I recently purchased a DVD recorder and want to use it to make backups of old VHS tapes. The problem is my old VCR, which was made in about 1990-1991. When I try to record to DVD from my VCR, video works just fine, but there is no audio. 

First of all, the VCR is monaural, so has only the white and yellow outputs on back. I used a regular video-audio cable with the red, white, and yellow outputs, and a converter to combine the red and white into one plug instead of two. It didn't work, even after buying brand new cords.

The only input/output on the back of the VCR is a cable output and the aforementioned white-yellow audio-video output. What we need is a cord with a cable connection on one end (either male or female, doesn't matter) and the red-white-yellow audio-video connection on the other. The guy at Radio Shack says there's no such thing, and I can't find anything on the 'net.

The last thing I thought of was running the VCR to the TV and the TV to the DVD recorder, but the TV doesn't have the proper outputs.

We need to use this VCR because we recorded a lot of things off on a "middle" speed called LP, and no other VCR will play these tapes properly. Again, the video looks great, but the audio is completely missing.
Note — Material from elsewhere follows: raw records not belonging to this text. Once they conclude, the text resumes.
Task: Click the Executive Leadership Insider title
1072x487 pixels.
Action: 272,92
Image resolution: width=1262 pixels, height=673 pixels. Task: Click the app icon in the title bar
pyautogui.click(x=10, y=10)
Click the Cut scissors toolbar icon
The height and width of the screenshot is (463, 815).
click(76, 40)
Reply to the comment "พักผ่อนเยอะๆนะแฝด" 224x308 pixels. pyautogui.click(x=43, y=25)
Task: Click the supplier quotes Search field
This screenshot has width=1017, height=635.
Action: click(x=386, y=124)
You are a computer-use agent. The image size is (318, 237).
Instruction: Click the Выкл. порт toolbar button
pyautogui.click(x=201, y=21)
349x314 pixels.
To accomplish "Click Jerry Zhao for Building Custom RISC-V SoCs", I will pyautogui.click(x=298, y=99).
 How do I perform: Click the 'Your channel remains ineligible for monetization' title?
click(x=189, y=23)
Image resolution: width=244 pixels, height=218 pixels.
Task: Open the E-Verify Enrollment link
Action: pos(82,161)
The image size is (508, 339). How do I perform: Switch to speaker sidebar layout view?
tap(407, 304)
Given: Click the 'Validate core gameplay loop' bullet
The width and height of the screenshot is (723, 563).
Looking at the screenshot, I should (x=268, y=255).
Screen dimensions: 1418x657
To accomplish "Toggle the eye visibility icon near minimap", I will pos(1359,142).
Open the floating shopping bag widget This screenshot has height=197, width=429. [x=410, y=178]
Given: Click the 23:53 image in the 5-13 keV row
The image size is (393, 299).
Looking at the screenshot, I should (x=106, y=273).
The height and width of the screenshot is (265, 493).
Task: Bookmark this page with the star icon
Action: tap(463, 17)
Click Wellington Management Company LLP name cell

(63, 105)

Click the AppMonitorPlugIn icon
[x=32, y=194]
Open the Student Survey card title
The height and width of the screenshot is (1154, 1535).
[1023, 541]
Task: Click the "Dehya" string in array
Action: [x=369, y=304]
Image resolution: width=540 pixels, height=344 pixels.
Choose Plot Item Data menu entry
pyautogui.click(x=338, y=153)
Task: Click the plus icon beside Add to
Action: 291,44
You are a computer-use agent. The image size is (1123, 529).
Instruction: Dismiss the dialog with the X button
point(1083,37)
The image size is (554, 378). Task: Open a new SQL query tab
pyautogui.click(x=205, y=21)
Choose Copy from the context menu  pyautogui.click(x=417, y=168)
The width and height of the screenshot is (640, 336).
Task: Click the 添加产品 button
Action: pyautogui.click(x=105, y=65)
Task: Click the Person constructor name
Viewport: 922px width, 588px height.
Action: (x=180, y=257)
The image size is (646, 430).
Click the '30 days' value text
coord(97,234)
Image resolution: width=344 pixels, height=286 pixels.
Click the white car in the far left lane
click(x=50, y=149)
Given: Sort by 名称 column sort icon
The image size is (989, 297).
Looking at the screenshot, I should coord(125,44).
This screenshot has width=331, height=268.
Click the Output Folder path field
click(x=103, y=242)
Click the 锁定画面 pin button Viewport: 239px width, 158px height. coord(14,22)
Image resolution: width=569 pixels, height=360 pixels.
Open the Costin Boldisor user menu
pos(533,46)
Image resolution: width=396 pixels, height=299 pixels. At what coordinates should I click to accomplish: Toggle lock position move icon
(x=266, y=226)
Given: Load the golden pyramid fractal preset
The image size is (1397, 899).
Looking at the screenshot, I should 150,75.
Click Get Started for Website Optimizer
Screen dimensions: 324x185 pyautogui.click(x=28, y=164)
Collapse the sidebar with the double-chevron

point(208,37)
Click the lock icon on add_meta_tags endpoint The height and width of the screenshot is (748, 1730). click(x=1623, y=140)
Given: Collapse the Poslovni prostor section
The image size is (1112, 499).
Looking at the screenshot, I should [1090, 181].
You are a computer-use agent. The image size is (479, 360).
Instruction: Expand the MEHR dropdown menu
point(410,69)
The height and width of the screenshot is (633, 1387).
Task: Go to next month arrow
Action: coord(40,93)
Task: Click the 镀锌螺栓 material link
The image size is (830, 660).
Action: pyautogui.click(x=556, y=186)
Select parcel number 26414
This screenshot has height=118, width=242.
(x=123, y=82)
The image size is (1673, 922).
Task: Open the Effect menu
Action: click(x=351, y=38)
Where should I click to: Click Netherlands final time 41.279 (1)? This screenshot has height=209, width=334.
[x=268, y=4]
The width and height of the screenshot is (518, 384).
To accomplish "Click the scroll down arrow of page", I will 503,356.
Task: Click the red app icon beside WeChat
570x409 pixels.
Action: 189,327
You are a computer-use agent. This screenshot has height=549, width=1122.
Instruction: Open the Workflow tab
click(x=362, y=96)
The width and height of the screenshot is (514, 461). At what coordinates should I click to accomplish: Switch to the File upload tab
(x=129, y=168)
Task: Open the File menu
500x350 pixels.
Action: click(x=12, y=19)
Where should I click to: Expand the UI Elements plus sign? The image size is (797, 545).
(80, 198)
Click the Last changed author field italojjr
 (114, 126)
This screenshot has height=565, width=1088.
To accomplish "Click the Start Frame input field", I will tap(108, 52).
What do you suggest? Let me know if you need to know anything else, I'll be keeping an eye on this thread.


----------



## bruiser (Jul 30, 2005)

You might be better off buying a new vcr with the proper output jacks.


----------



## stacia123 (Mar 23, 2008)

As I already said, I don't have that option - there are some tapes I recorded that won't work on other VCRs.


----------